Abstract

Two-dimensional DNA fingerprinting (2-D fingerprinting) is a sensitive tool for genomic difference analysis between tumor DNA and constitutive DNA of glioma patients. Numerous differences were found even in low-grade gliomas. They can be interpreted as deletions, amplifications, rearrangements, HaeIII restriction site mutations, tandem repeat instabilities, or methylation differences. The influence of methyl groups on the melting behavior of double-stranded DNA fragments in a denaturing gradient gel was demonstrated by analyzing the migration of lambda-phage DNA fragments in 2-D fingerprint gels.

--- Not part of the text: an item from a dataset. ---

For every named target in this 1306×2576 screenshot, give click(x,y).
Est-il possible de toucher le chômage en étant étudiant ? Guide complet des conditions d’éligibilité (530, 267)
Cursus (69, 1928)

A characteristic intensity shift between two neighboring spots in several glioma samples was identified and verified by rehybridization of 2-D filters with a cloned DNA fragment corresponding to the lower spot in 10 out of 11 pilocytic astrocytomas. We hypothesized that this shift may be related to an alteration in the methylation pattern of the tumor DNA. This was specifically tested by analyzing the underlying 750 bp genomic fragment (including 21 CpG dinucleotides) with bisulfite treatment of agarose-embedded DNA. A methylation grade of 88% in tumor DNA as compared to 96% in blood DNA was found. Although only one CpG is located in the melting domain of the cloned fragment, this particular CpG is methylated in all blood samples, but mostly demethylated in the tumor samples. In conclusion, we demonstrate that 2-D fingerprinting may be a powerful tool for the detection of DNA methylation changes in genomic difference analysis.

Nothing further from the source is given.